[Exercise directions]
Below are the entries to work from; restate word for word the portion that opens with the line containing "Given: Select Account Admin from the sidebar" and closes with the line containing "Task: Load next impulse with right arrow icon", keeping both.
__________
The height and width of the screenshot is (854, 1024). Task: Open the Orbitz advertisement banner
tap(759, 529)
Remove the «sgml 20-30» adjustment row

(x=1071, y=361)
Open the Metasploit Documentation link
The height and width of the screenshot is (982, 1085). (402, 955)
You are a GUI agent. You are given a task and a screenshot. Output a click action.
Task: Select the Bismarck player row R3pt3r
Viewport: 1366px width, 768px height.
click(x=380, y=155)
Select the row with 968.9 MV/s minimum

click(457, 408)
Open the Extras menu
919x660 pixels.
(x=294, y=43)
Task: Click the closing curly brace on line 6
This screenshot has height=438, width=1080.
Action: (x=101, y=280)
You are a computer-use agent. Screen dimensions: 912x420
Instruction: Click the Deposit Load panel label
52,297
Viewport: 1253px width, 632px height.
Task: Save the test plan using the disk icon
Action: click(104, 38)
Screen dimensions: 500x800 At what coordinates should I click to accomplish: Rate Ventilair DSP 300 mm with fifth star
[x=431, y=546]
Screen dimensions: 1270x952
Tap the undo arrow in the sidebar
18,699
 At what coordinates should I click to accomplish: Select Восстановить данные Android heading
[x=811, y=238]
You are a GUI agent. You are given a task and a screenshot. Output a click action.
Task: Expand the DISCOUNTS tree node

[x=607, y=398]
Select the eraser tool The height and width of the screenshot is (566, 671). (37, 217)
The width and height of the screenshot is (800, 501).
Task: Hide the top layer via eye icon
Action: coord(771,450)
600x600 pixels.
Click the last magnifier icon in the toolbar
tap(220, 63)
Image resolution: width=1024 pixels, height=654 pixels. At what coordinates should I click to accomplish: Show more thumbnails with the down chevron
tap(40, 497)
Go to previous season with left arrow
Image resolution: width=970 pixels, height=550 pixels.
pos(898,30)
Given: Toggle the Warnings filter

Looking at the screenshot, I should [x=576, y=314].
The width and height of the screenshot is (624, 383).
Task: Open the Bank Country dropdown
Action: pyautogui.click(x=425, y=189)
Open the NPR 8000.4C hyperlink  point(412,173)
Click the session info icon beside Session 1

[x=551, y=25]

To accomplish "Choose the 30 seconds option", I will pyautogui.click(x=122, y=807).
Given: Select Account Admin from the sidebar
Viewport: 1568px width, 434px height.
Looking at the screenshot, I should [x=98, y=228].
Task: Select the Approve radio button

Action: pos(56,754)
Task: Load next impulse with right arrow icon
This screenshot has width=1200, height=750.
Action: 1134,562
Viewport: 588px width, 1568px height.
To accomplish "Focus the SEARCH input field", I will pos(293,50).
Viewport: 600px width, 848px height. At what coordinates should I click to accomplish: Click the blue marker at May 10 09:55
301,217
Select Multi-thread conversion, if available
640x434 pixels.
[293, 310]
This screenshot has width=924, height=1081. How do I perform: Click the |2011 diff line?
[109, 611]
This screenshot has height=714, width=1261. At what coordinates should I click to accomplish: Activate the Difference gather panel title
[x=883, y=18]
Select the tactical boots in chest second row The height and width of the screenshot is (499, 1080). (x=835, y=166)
__________
[Exercise solution]
Given: Select Account Admin from the sidebar
Viewport: 1568px width, 434px height.
Looking at the screenshot, I should [x=98, y=228].
Task: Select the Approve radio button

Action: pos(56,754)
Task: Load next impulse with right arrow icon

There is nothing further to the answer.